I quit drinking (for now)about a week ago. I’ve been doing allright. Tried quitting smoking and got to day 3. I relapsed today. Had an argument with my partner and thought tobacco would be a great idea it wasn’t. I feel stupid and not in charge of my emotions. Hate what it does to my skin and body and everything about it. I associate smoking with anxiety. I know how to deal without smoking still somehow this is my solution. F*ck.
New here, 34yrs female bingedrinker-alcoholic. It seems harder to quit smoking than drinking. I do not even smoke all the time but clearly it is my go to drug now that I don’t do any other drugs.
Hey! 31yo weed smoker here. Tobacco has always been my go-to replacement for weed if I decide to stop smoking it. I mix the two sometimes and now it’s difficult to separate the two addictions.

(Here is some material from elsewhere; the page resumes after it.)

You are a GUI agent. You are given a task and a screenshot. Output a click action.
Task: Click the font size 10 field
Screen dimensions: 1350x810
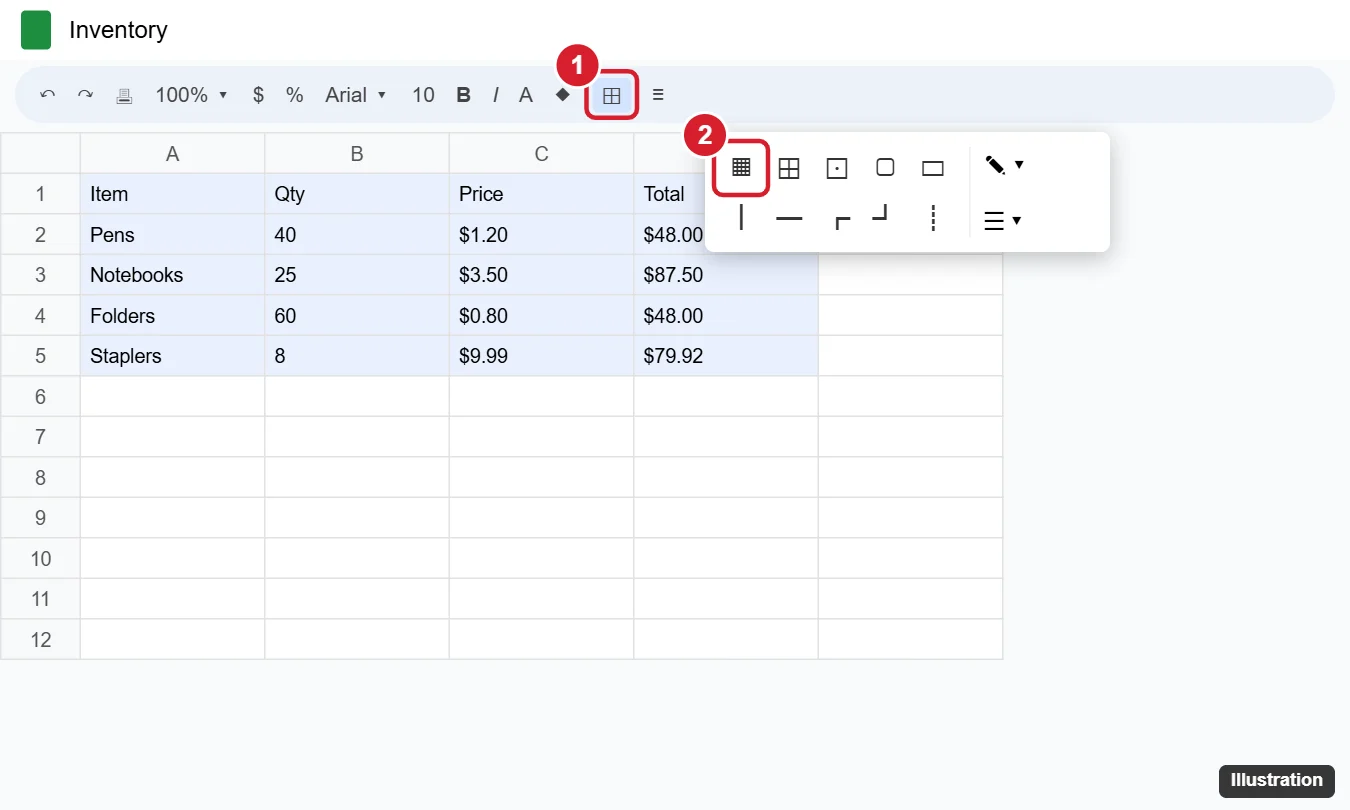(x=423, y=95)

I’ve heard replacement can be really helpful but replacing one negative addiction with another negative addiction doesn’t seem to help in the long run. I’m planning to try replacement but with things that affect my mind in a positive way. No point riding a bike because I hate riding a bike. Find what makes you feel good and try replacing the craving to smoke with that? Sorry if that’s rubbish advice - I’m very new here. Best of luck x
Thanks for the reply! I don’t believe in replacements either f.ex nicotine patches, need to find that positive thing! Good riddance with getting clean from weed!
Good point. Maybe trying to do everything at once is just not reachable right now…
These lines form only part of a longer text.